- [Task description]
Could you write out the records from the line with "You are a computer-use" through the end of the records, changing "comment" to "reply" and leaving everything else as it is? Leave the pictures out of your answer.
----- Records to process -----
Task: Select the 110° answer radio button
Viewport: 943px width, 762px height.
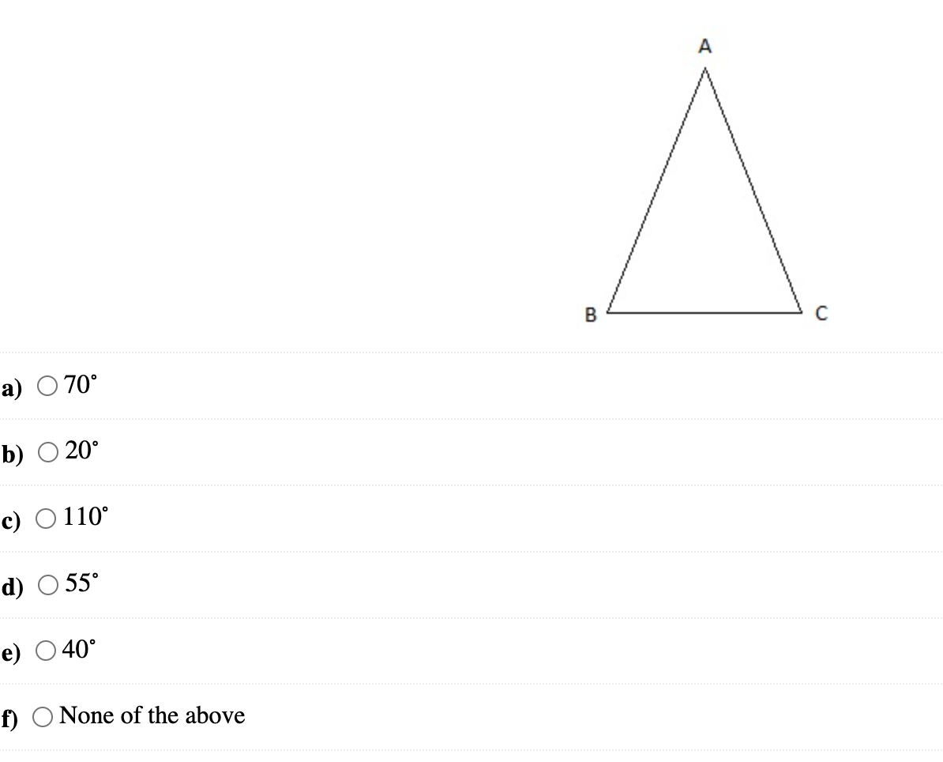Action: [48, 518]
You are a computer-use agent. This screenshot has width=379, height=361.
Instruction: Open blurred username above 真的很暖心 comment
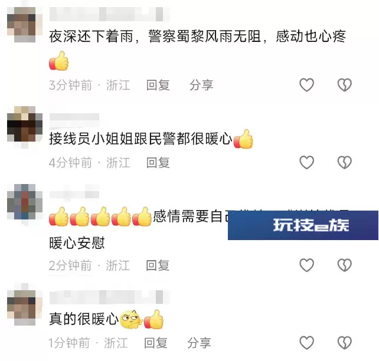point(109,297)
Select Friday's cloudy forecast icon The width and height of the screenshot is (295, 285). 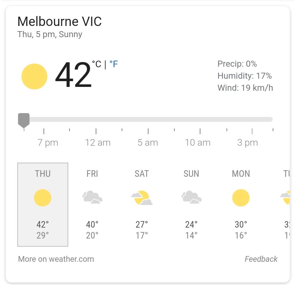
-----
- [Expected output]
You are a computer-use agent. This screenshot has width=379, height=361.
Instruction: Open blurred username above 真的很暖心 reply
point(109,297)
Select Friday's cloudy forecast icon The width and height of the screenshot is (295, 285). 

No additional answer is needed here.